» PROBLEM:
Repeat each entry as written and leave the images out of the copy.

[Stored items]
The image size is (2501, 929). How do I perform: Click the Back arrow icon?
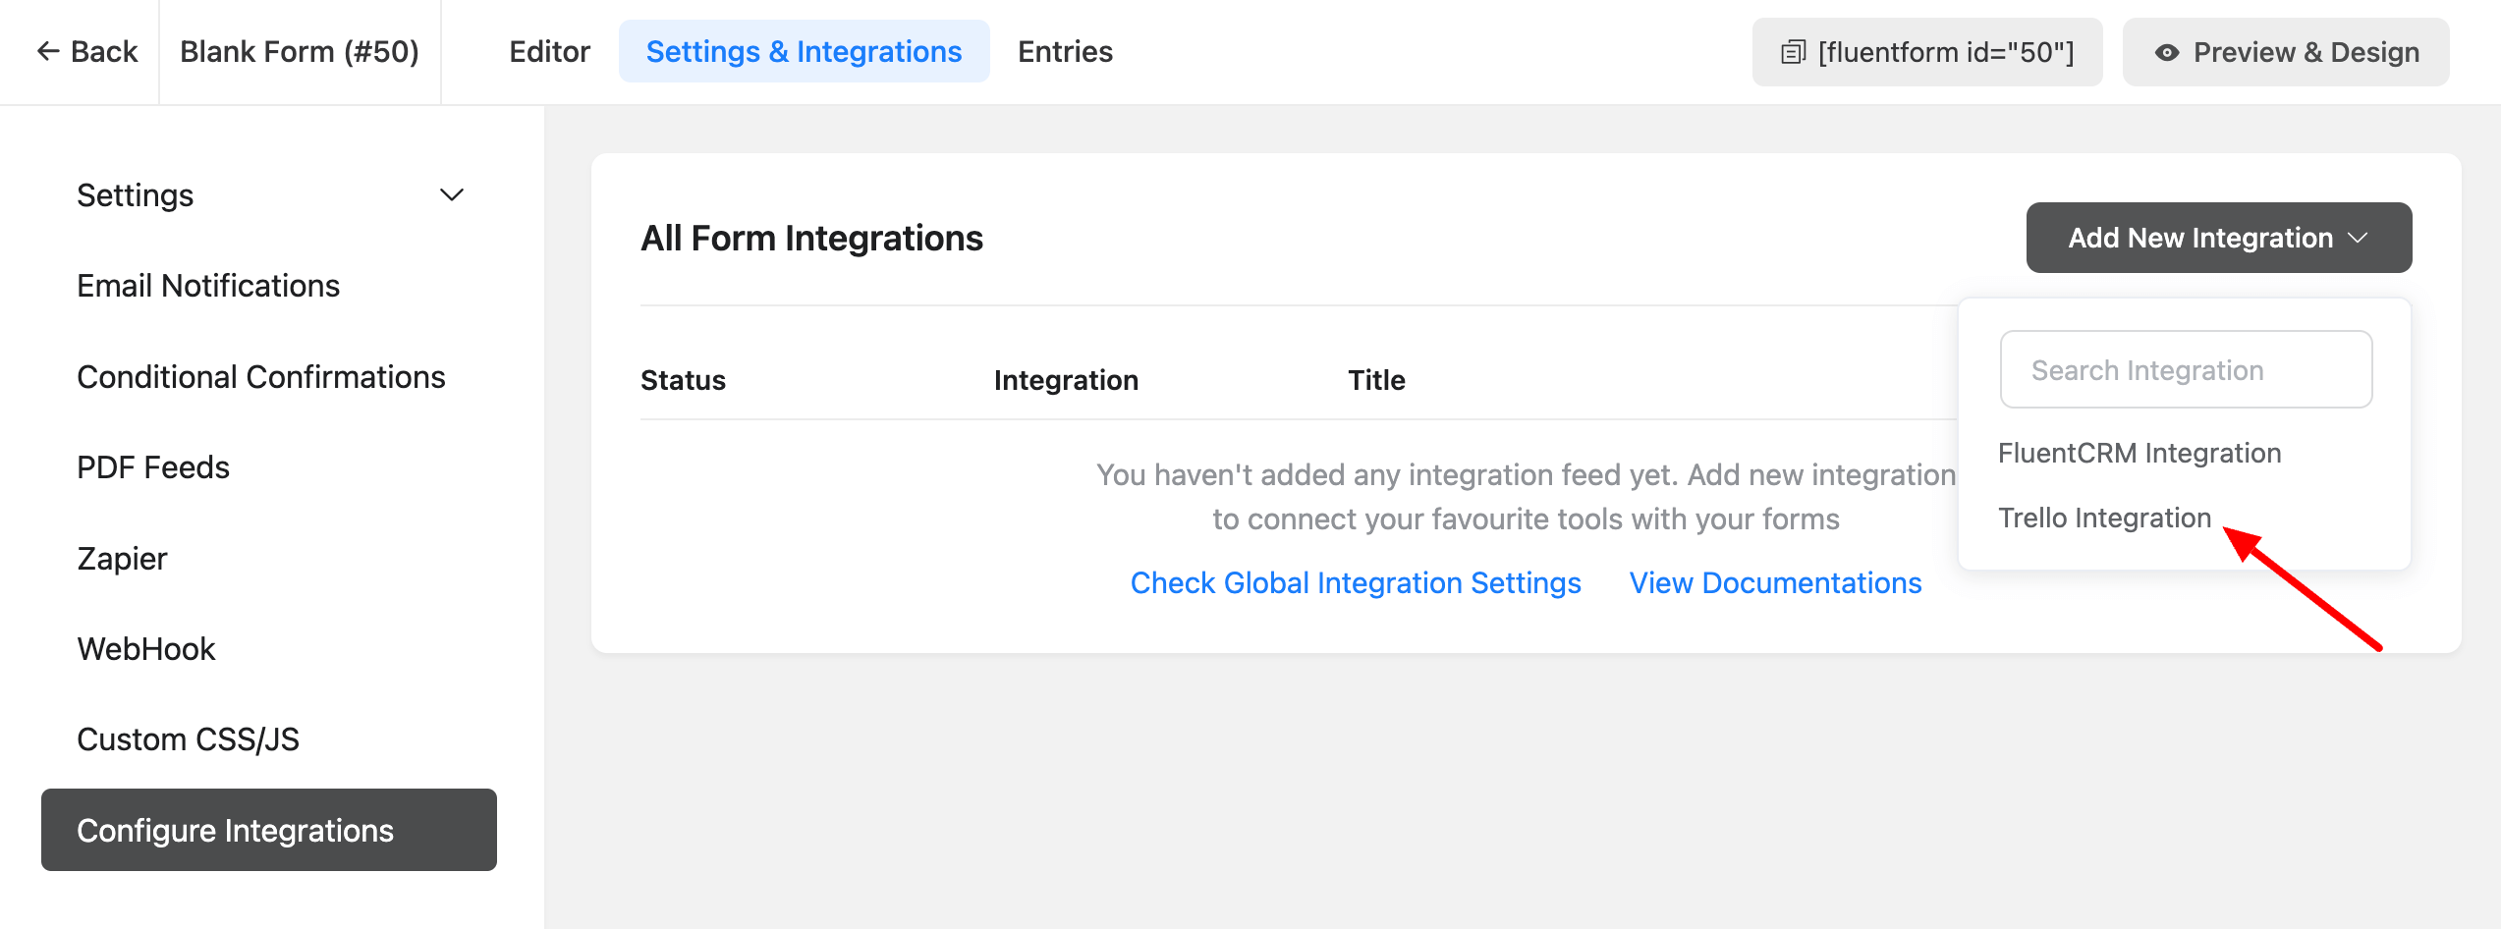tap(47, 51)
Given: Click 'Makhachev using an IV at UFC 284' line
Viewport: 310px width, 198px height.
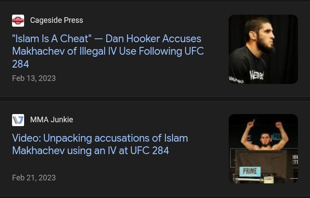Looking at the screenshot, I should (90, 151).
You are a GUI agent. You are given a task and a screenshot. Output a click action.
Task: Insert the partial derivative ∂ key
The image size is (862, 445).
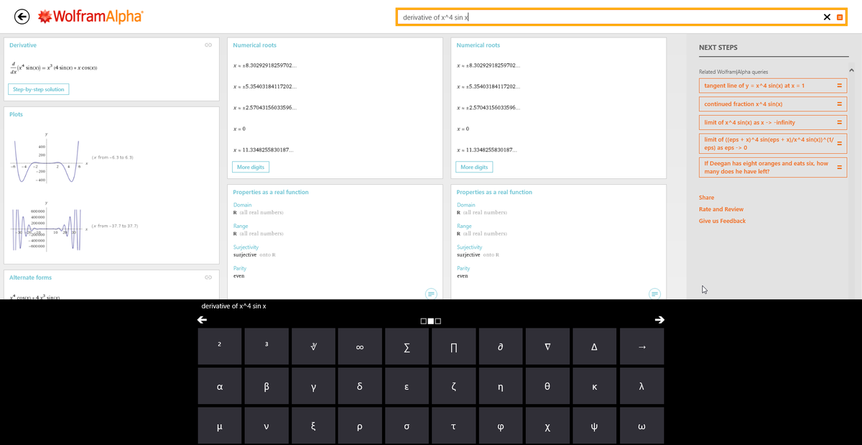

» TASK OUTPUT:
The image size is (2501, 929). How do I perform: Click the Back arrow icon?
tap(47, 51)
Given: Click 'Makhachev using an IV at UFC 284' line
Viewport: 310px width, 198px height.
Looking at the screenshot, I should (90, 151).
You are a GUI agent. You are given a task and a screenshot. Output a click action.
Task: Insert the partial derivative ∂ key
The image size is (862, 445).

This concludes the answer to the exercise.